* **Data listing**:
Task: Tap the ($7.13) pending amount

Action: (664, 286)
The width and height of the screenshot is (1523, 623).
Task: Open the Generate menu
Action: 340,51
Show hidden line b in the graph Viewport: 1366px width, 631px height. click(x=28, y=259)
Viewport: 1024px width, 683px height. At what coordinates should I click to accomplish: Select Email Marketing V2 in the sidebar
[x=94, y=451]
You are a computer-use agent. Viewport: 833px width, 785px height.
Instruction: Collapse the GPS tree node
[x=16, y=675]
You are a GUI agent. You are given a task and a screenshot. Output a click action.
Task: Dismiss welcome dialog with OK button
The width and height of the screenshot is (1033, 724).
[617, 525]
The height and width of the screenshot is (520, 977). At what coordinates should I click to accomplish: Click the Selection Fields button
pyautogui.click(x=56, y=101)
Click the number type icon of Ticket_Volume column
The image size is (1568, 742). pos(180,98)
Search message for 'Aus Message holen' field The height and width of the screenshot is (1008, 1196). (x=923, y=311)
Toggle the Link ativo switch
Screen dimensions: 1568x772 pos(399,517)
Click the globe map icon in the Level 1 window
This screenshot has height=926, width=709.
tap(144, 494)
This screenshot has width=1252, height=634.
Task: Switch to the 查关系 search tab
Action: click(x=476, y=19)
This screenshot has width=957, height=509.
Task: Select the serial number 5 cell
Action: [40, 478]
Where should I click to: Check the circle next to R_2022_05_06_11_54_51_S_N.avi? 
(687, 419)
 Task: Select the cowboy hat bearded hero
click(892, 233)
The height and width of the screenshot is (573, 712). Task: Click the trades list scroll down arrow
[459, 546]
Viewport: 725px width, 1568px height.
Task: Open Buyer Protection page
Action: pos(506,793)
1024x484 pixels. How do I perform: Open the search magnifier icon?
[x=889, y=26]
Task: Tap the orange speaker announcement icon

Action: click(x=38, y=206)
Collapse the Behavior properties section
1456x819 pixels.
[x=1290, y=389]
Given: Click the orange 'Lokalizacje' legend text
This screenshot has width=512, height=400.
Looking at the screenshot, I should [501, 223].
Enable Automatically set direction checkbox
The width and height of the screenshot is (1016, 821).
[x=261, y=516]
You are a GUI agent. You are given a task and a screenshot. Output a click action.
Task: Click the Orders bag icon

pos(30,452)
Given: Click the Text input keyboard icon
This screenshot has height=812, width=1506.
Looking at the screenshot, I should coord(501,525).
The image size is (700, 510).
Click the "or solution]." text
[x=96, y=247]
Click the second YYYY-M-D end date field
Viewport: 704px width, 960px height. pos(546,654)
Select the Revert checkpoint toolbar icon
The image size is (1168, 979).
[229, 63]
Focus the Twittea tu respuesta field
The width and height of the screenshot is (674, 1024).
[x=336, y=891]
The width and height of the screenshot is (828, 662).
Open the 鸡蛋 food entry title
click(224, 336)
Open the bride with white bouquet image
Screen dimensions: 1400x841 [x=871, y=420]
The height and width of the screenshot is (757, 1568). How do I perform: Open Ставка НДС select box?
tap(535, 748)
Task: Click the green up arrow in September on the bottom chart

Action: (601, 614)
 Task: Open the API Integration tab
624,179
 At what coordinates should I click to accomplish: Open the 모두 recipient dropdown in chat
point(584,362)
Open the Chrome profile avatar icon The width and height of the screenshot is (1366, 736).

* **Work to be completed**:
Reproduce every item above verbatim, from the first line to the last.

* **Completed task**:
Task: Tap the ($7.13) pending amount

Action: (664, 286)
The width and height of the screenshot is (1523, 623).
Task: Open the Generate menu
Action: 340,51
Show hidden line b in the graph Viewport: 1366px width, 631px height. click(x=28, y=259)
Viewport: 1024px width, 683px height. At what coordinates should I click to accomplish: Select Email Marketing V2 in the sidebar
[x=94, y=451]
You are a computer-use agent. Viewport: 833px width, 785px height.
Instruction: Collapse the GPS tree node
[x=16, y=675]
You are a GUI agent. You are given a task and a screenshot. Output a click action.
Task: Dismiss welcome dialog with OK button
The width and height of the screenshot is (1033, 724).
[617, 525]
The height and width of the screenshot is (520, 977). At what coordinates should I click to accomplish: Click the Selection Fields button
pyautogui.click(x=56, y=101)
Click the number type icon of Ticket_Volume column
The image size is (1568, 742). pos(180,98)
Search message for 'Aus Message holen' field The height and width of the screenshot is (1008, 1196). (x=923, y=311)
Toggle the Link ativo switch
Screen dimensions: 1568x772 pos(399,517)
Click the globe map icon in the Level 1 window
This screenshot has height=926, width=709.
tap(144, 494)
This screenshot has width=1252, height=634.
Task: Switch to the 查关系 search tab
Action: click(x=476, y=19)
This screenshot has width=957, height=509.
Task: Select the serial number 5 cell
Action: [40, 478]
Where should I click to: Check the circle next to R_2022_05_06_11_54_51_S_N.avi? 
(687, 419)
 Task: Select the cowboy hat bearded hero
click(892, 233)
The height and width of the screenshot is (573, 712). Task: Click the trades list scroll down arrow
[459, 546]
Viewport: 725px width, 1568px height.
Task: Open Buyer Protection page
Action: pos(506,793)
1024x484 pixels. How do I perform: Open the search magnifier icon?
[x=889, y=26]
Task: Tap the orange speaker announcement icon

Action: click(x=38, y=206)
Collapse the Behavior properties section
1456x819 pixels.
[x=1290, y=389]
Given: Click the orange 'Lokalizacje' legend text
This screenshot has width=512, height=400.
Looking at the screenshot, I should [501, 223].
Enable Automatically set direction checkbox
The width and height of the screenshot is (1016, 821).
[x=261, y=516]
You are a GUI agent. You are given a task and a screenshot. Output a click action.
Task: Click the Orders bag icon

pos(30,452)
Given: Click the Text input keyboard icon
This screenshot has height=812, width=1506.
Looking at the screenshot, I should coord(501,525).
The image size is (700, 510).
Click the "or solution]." text
[x=96, y=247]
Click the second YYYY-M-D end date field
Viewport: 704px width, 960px height. pos(546,654)
Select the Revert checkpoint toolbar icon
The image size is (1168, 979).
[229, 63]
Focus the Twittea tu respuesta field
The width and height of the screenshot is (674, 1024).
[x=336, y=891]
The width and height of the screenshot is (828, 662).
Open the 鸡蛋 food entry title
click(224, 336)
Open the bride with white bouquet image
Screen dimensions: 1400x841 [x=871, y=420]
The height and width of the screenshot is (757, 1568). How do I perform: Open Ставка НДС select box?
tap(535, 748)
Task: Click the green up arrow in September on the bottom chart

Action: (601, 614)
 Task: Open the API Integration tab
624,179
 At what coordinates should I click to accomplish: Open the 모두 recipient dropdown in chat
point(584,362)
Open the Chrome profile avatar icon The width and height of the screenshot is (1366, 736).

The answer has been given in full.